Some convicted drunk drivers are required to use devices attached to an ignition interlock before starting their vehicles.
The Insurance Institute for Highway Safety (IIHS) said last year in a study that alcohol-detection systems that prevent impaired driving could save upward of 9,000 lives annually.
Drunk driving deaths cost the United States $44 billion in economic costs and $210 billion in comprehensive societal costs annually, according to a 2010 study. U.S. police departments arrest about 1 million people per year for alcohol-impaired driving, IIHS said.
Of the 36,096 traffic fatalities in 2019, an estimated 10,142 people were killed in alcohol-impaired driving crashes, according to federal data.

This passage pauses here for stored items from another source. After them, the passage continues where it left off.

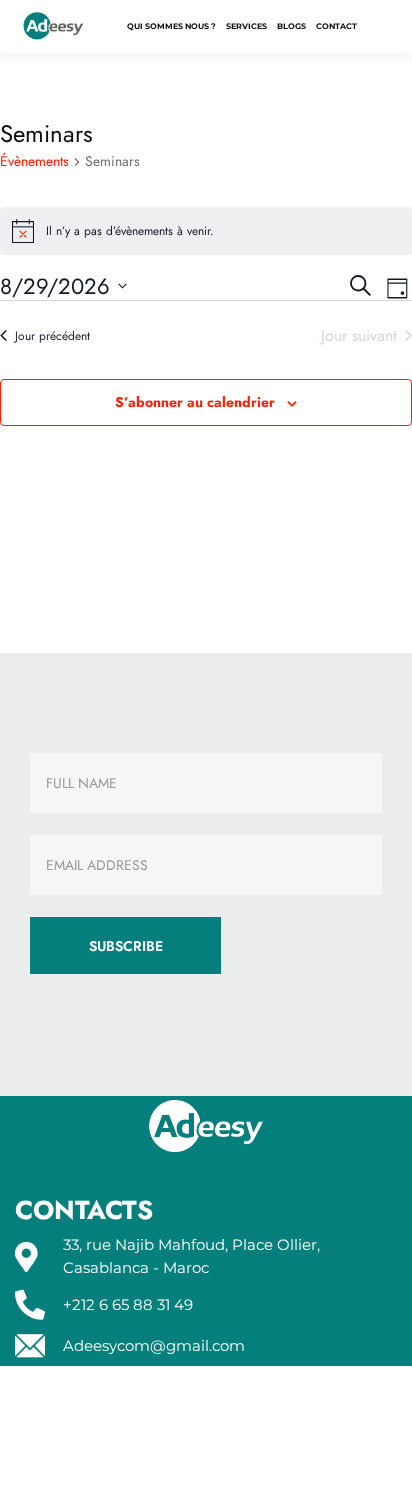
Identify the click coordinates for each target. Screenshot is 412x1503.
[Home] (53, 27)
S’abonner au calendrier (195, 402)
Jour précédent (52, 336)
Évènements (34, 161)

The infrastructure bill would require the U.S. Transportation Department to set a technology safety standard within three years—and then give automakers at least another two years to comply—as long as new requirements are “reasonable, practicable, and appropriate.”
The bill, which is awaiting a Senate vote, cleared several procedural hurdles in late July. Senate Majority Leader Chuck Schumer (D.-N.Y.) has said that the final vote on the measure could happen this week, although Senate Minority Leader Mitch McConnell (R-Ky.) warned Democrats that he might block the package if it’s rushed.